Members will have no right to have their Interests redeemed or, because the Funds are not "interval funds" within the meaning of Rule 23c-3 under the 1940 Act, repurchased by the Fund at any time.  While the Funds expect to offer to repurchase Interests from Members from time to time, no assurance can be given that these repurchases will occur as scheduled or at all because repurchases will be conducted at the sole discretion of the Board.
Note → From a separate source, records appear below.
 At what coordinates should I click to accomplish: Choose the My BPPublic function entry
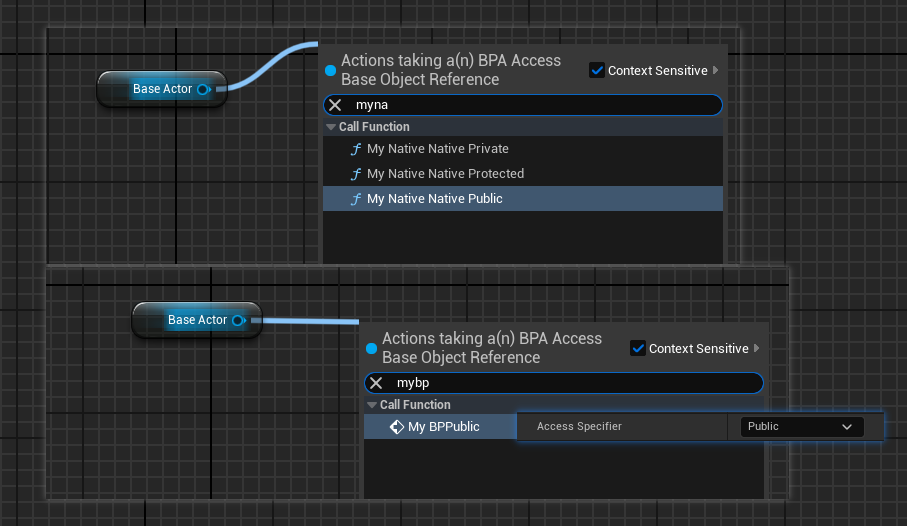443,427
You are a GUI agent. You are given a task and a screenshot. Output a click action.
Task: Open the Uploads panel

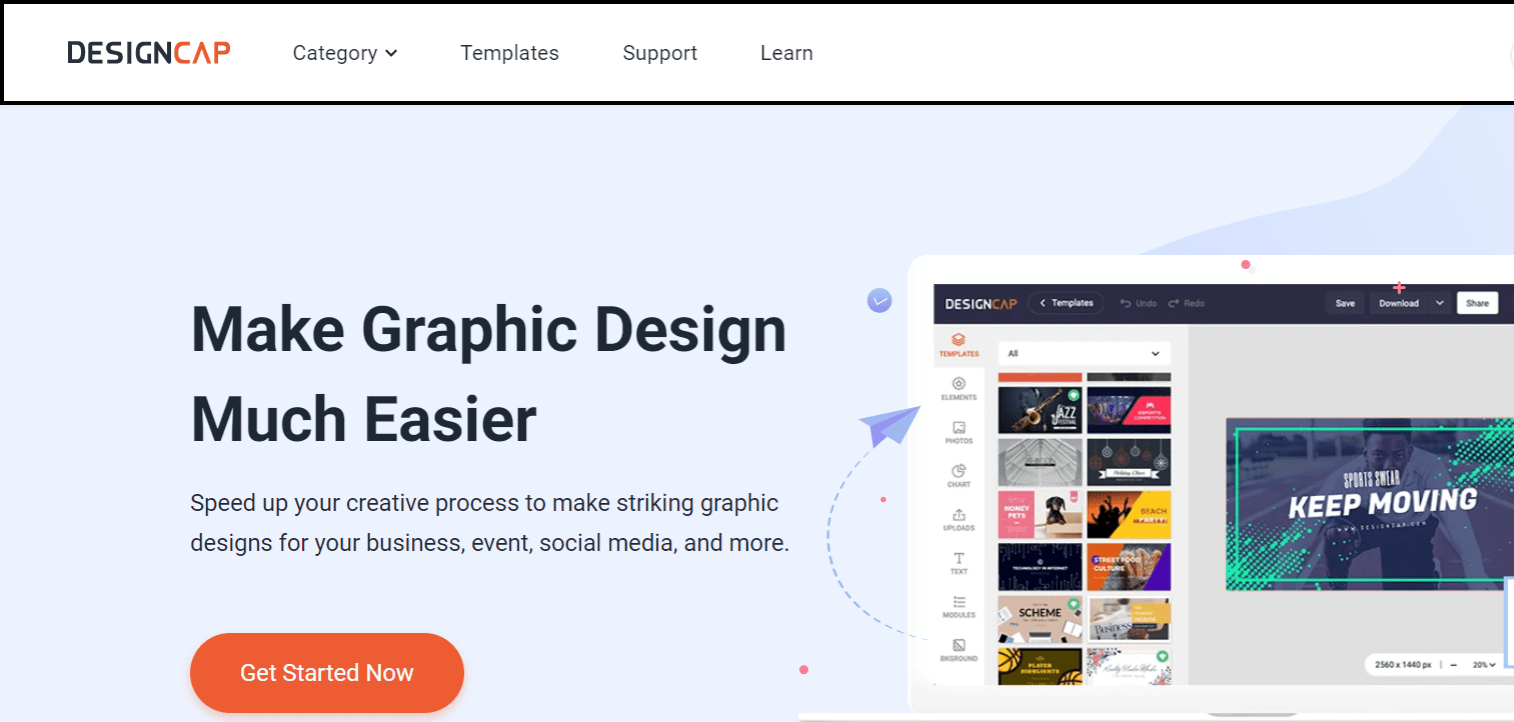(957, 514)
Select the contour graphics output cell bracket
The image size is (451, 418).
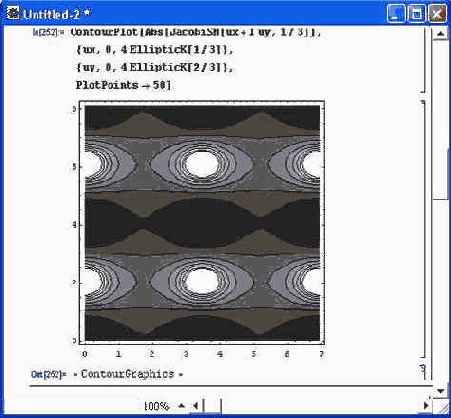coord(423,229)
The Funds will impose a one-year lock-up period on all Members with respect to repurchasing Interests.   Furthermore, the Funds may be less likely to conduct tenders during periods of exceptional market conditions or when Portfolio Funds suspend redemptions.  Accordingly, there may be years in which no tender offer is made and Members may be unable to realize their investment at NAV or at all.
 
Repurchases of Interests.  There will be a substantial period of time between the date as of which Members must accept a Fund's offer to repurchase their Interests and the date such Members can expect to receive payment for their Interests from the Funds.  Members whose Interests are accepted for repurchase bear the risk that the Funds' NAV may fluctuate significantly between the time that they accept the Funds' offer to repurchase its Interests and the date as of which such Interests are valued for purposes of such repurchase.  Members will have to decide whether to accept the Fund's offer to repurchase its Interests without the benefit of having current information regarding the value of the Interests on a date proximate to the date on which the Interests are valued by the Funds for purposes of effecting such repurchases.  Payment for repurchased Interests in the Funds may require the liquidation of investments in Portfolio Funds or securities earlier than the Advisors would otherwise liquidate these holdings, potentially resulting in losses, and may increase the Funds' portfolio turnover.  The Advisors intend to take measures to attempt to avoid or minimize potential losses and turnover resulting from the repurchase of Interests.
 
Effect of Additional Subscriptions.  The Funds will accept additional subscriptions for Interests, and such subscriptions will dilute the interest of existing Members in the Funds' investment portfolio, which could have an adverse impact on Members' Interests.
 
Effect of Liquidation on Investment Objective.  If a Fund is in the process of a complete liquidation pursuant to its limited liability company agreement, in order to effect an orderly liquidation of such Fund's assets, such Fund may not comply with the investment objective described in this Prospectus during liquidation.
 
Investment in the Funds is Not Suitable for All Investors.  An investment in the Funds is not appropriate for all investors and is not intended to be a complete investment program.  An investment in the Funds should be made only by investors who understand the nature of the investment and do not require more than limited liquidity in this investment.  An investor could incur substantial, or even total, losses on an investment in a Fund.  The Interests are only suitable for persons willing to accept this high level of risk.
 
Inflation Risk.  Inflation risk is the risk that the value of assets or income from investment will be worth less in the future, as inflation decreases the value of money.  As inflation increases, the real value of the Interests and any distributions on those Interests can decline.  In addition, during any periods of rising inflation, interest rates on any borrowings by the Funds would likely increase, which would tend to further reduce returns to Members.  Inflation risk may also affect the real value of the Funds' investments in securities or underlying Portfolio Funds.
 
 
Risks Related to the Investment Strategy
 
The Investment Program is Speculative and Entails Substantial Risks.  All securities investing and trading activities risk the loss of capital.  No assurance can be given that the Funds' investment objective will be achieved or that the performance of the Funds will be positive over any period of time.  Many of the Portfolio Funds may use leverage, engage in short sales and derivative transactions, maintain concentrated portfolios, invest in illiquid securities or pursue other speculative and risky strategies.  The Funds may experience significant losses from investing in Portfolio Funds that use such strategies.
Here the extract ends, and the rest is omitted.